DOCUMENT PASSAGE:
↓↓↓
In fact, the standard discrepancy between asteroidal (made of strong rocky materials) and cometary (weak, volatile-rich) objects has been questioned for a long time, at least since the discovery of so-called active asteroids, which show cometary activity, but are situated on typical asteroidal orbits in the main asteroid belt (Hsieh & Jewitt 2006; Jewitt 2012; Jewitt & Hsieh 2022; Orofino 2022). On the other part of the spectrum, there is a group of so-called Oort cloud asteroids, or the Manx comets, named after the breed of cat without a tail for their appearance (Meech et al. 2014, 2016). Studies of albedo properties showed that most of the Manx comets have D- or P-type reflectance spectra (DeMeo et al. 2009), which are typical for inactive cometary nuclei, but also for D- and P-type asteroids (Weissman et al. 2002; Licandro et al. 2018). The most unusual Manx comet is C/2014 S3, which differs from all previous cases in that it has an S-type asteroidal reflectance spectrum (Meech et al. 2016), typical for S-type asteroids, which are found in the inner part of the main asteroid belt. It is the first – and to date the only – known macroscopic (asteroid-sized) object that undoubtedly represents the primordial¹ refractory material present in the Oort cloud. Detections of these groups of objects provided a paradigm shift in our understanding of the evolution and links between small bodies of the Solar System (Jewitt & Hsieh 2022).

Meech et al. (2016) suggested that studies of the population of Manx comets can be used to estimate the rocky component of the Oort cloud and to examine the accuracy of cosmogonic models. Shannon et al. (2019) tested this idea by simulating different scenarios: a static model with planets on their current orbits, the Nice model (Tsiganis et al. 2005; Gomes et al. 2005; Morbidelli et al. 2005), and the Grand Tack model (Walsh et al. 2011; Raymond & Morbidelli 2014). The authors were interested in how likely these models are to produce stony objects such as C/2014 S3. Their results showed that the Grand Tack model, which involved Jupiter’s intrusion to the inner Solar System, is the only model that can explain the existence of C/2014 S3 and the observed ice-to-rock ratio. Table 1 summarizes the predictions for the ice-to-rock ratio according to different authors available in the literature.
↑↑↑
PROBLEM SET:
1. Answer from the passage on Manx comets:
(a) What are Manx comets named after?
(b) What type of reflectance spectrum does C/2014 S3 have?
(c) According to Shannon et al. (2019), which model is the only one that can explain the existence of C/2014 S3?
2. Extend the passage on Manx comets and the Oort cloud, starting after its final sentence.
The listing has no connection to the passage on Manx comets.

DATA ENTRIES:
↓↓↓
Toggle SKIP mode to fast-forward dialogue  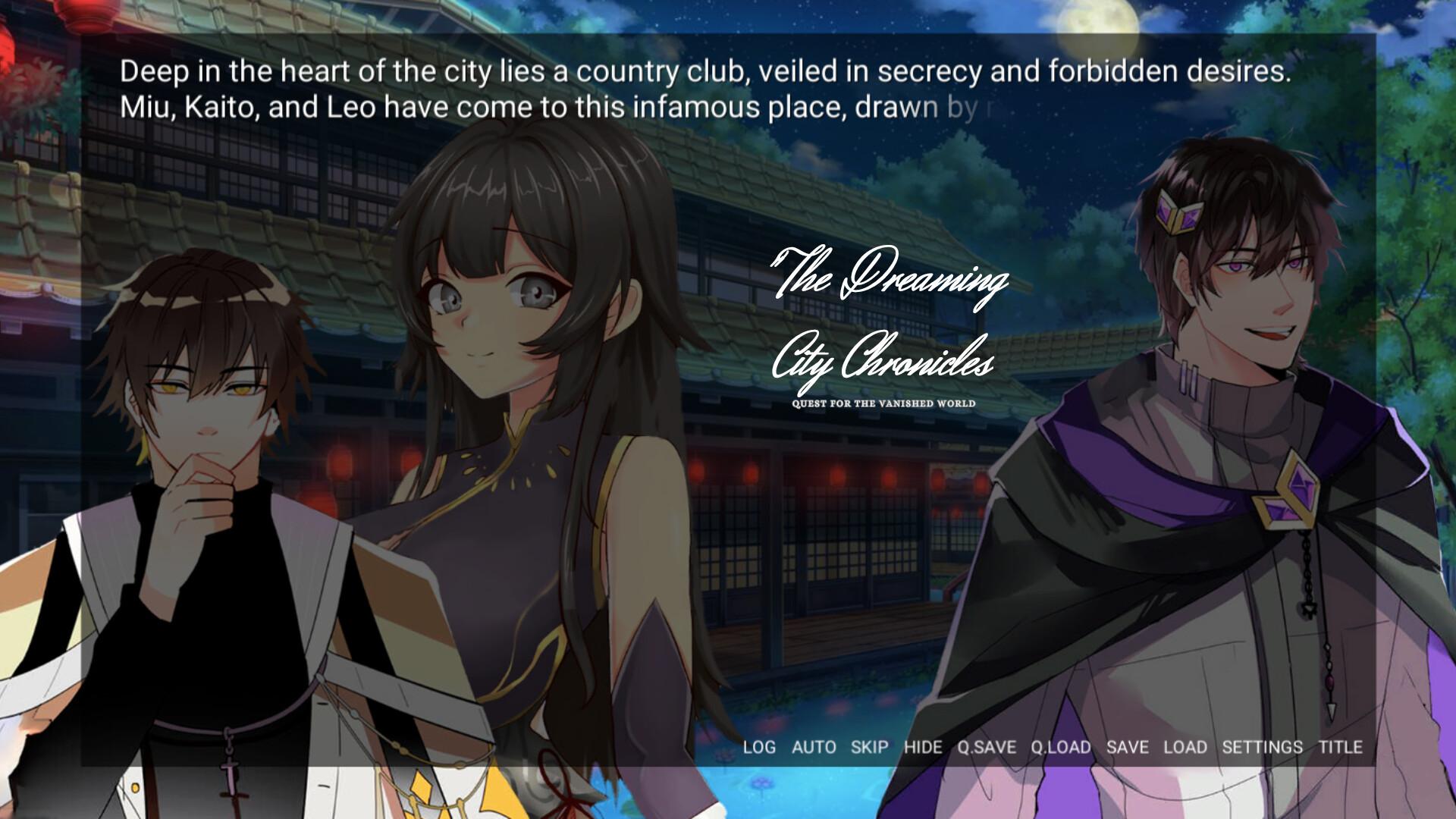click(869, 747)
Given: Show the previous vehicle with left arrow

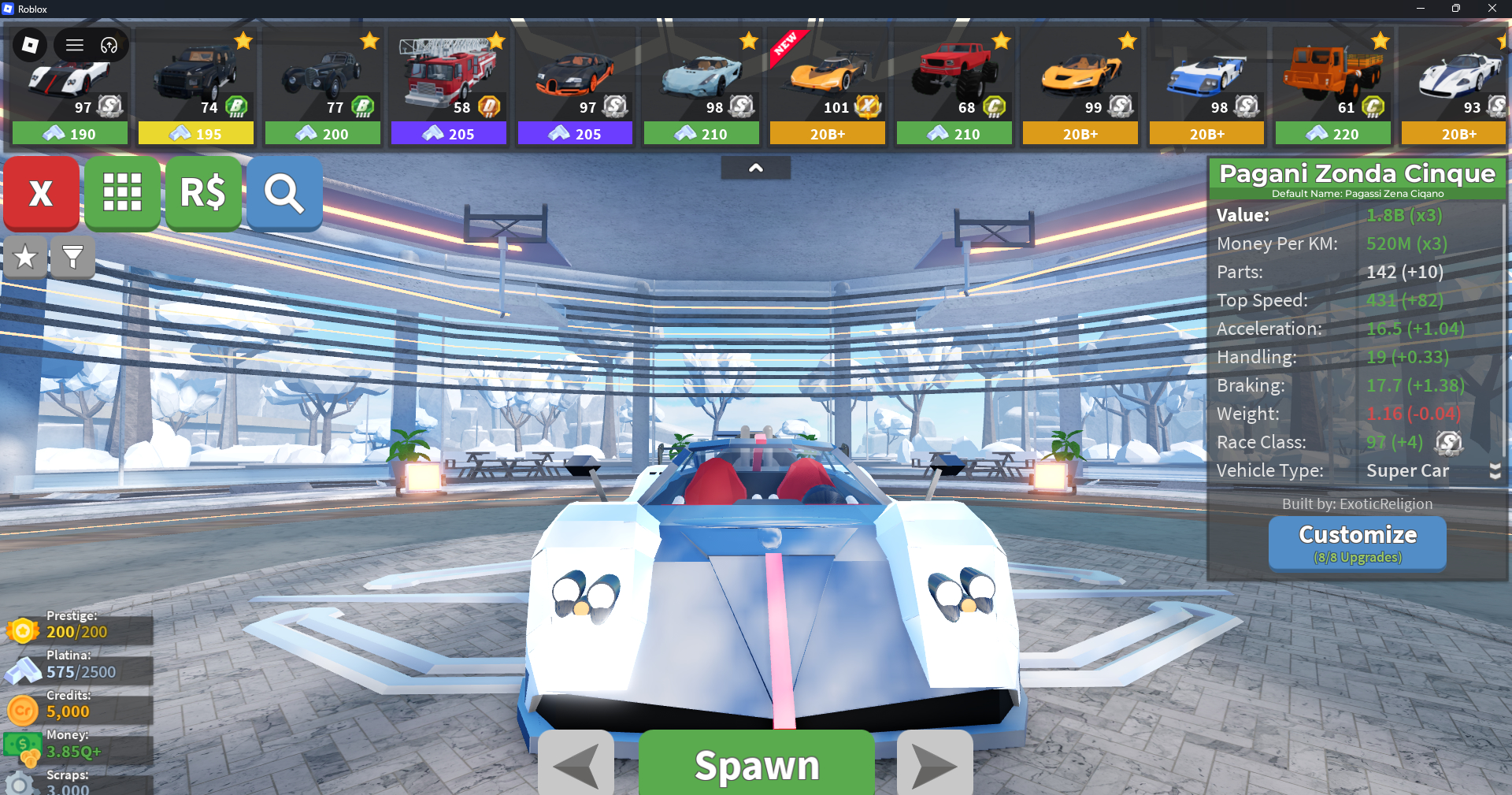Looking at the screenshot, I should [576, 764].
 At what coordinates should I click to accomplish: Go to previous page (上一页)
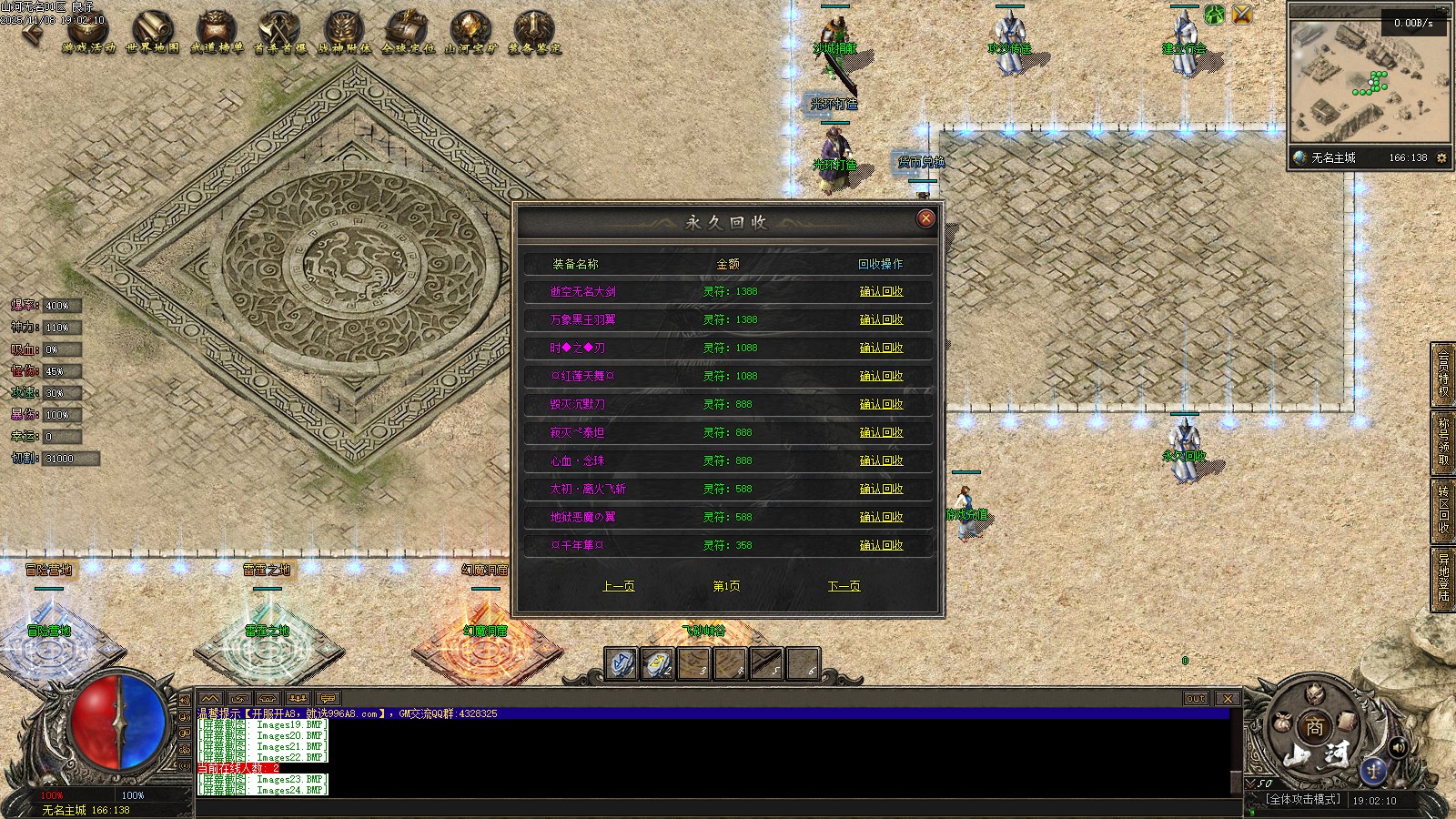coord(618,586)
↑↑↑
EXPECTED RESPONSES:
1.
(a) A breed of cat without a tail.
(b) An S-type asteroidal reflectance spectrum.
(c) The Grand Tack model.

2.
Jewitt & Hsieh (2022) used the JPL Horizons database (Giorgini et al. 1996) together with data on reported activity to estimate the ratio of non-active asteroids to comets. Their results showed that approximately 8−24% of objects on Halley-type-comet (HTC) and long-period-comet (LPC) cometary orbits can have an asteroidal nature (but it was a rough estimate that also includes dormant comets or comets with very low activity). Unfortunately, the results of remote telescopic observations of such distant objects can be distorted by space weathering, which confuses the interpretation of spectra and the possible association of surface reflective properties with known materials (Chapman 1996, 2004).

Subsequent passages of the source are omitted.